Along with Wallace, East Mississippi CC features several other players ranked among the nation's individual offensive statistical leaders. In becoming the Lions' first 1,000-yard rusher since current Tampa Bay Buccaneers back LeGarrette Blount, EMCC freshman running back Rodriguez Moore (Bastrop, La.) ranks fifth nationally with 1,196 rushing yards this year. Among the Lions' talented receiving corps, sophomore Lacoltan Bester, of Kemper County, stands third among NJCAA leaders in receptions (68) and receiving yards (980), in addition to ranking second with 15 touchdown receptions and tied for ninth in scoring among non-kickers with 90 points. Sophomore receiver/returner Rodney Davis (Millbrook, Ala.) stands seventh in the NJCAA with 836 receiving yards (on 43 catches) and fifth with 600 kickoff return yards (on 21 runbacks).
Defensively, freshman safety Justin Cox, of West Point, is in a 12th-place tie with five pass interceptions on the year. On special teams, sophomore placekicker Taylor Walker, from Northwest Rankin High School, is tied for fifth nationally among kickers with 82 points scored on 67-of-71 point-after-touchdown tries and 5-of-10 field-goal attempts.
Under the guidance of 2011 NJCAA Region 23 and MACJC North Division Coach of the Year Buddy Stephens, the EMCC Lions have put together a composite overall record of 35-8 (.814) dating back to the 2008 season, including a pair of 11-win campaigns and two MACJC State/NJCAA Region 23 Championships over the past three years. East Mississippi has also claimed three MACJC North Division regular-season titles since 2008 with a collective division mark of 22-2 (.917).
With a similar success rate dating back to 2008, the Arizona Western College football program has compiled an equally impressive four-year record of 35-9 (.795) under the direction of head coach Tom Minnick. The Matadors captured their third consecutive Western States Football League (WSFL) championship this season by reaching the 11-win plateau for the first time in school history.

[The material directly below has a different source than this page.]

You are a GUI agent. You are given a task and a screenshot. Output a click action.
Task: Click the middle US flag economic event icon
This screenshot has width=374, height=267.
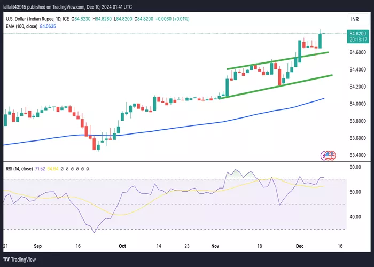[x=328, y=155]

Statistically, both East Mississippi and Arizona Western have put up tremendous offensive numbers this season. The Lions are averaging 46.7 points per contest, including five games with 50 or more points, and out-scoring the opposition by an average margin of nearly 26 points an outing. Similarly, the Matadors are ringing up an average of 50.5 points a game while giving up only 11.1 points per contest on the year.
After a 38-year hiatus, the El Toro Bowl returns to the national scene for the first time since 1972 when home-standing Arizona Western claimed a 36-8 victory over Fort Scott (Kan.) Community College to cap an undefeated season and seal the Matadors' first-ever National Championship. The El Toro Bowl previously ranked as one of the NJCAA's premier bowl games during a five-year span (1968-72) four decades ago.
East Mississippi Community College is bidding to become the fifth school from the Mississippi Association of Community and Junior Colleges (MACJC) to garner at least a share of the NJCAA Football Championship. Most recently, Mississippi Gulf Coast CC claimed a share of the 2007 National Championship with Butler CC (Kan.). The MGCCC Bulldogs also previously won national titles in 1984 and 1971. With current EMCC head coach Buddy Stephens as well as current EMCC associate head coach/defensive coordinator William Jones on the coaching staff at Pearl River CC, the Wildcats earned the 2004 NJCAA National Championship. During back-to-back years two decades ago, Mississippi Delta and Northwest Mississippi claimed national titles in 1993 and 1992, respectively. The Northwest Rangers also previously collected national team honors in 1982.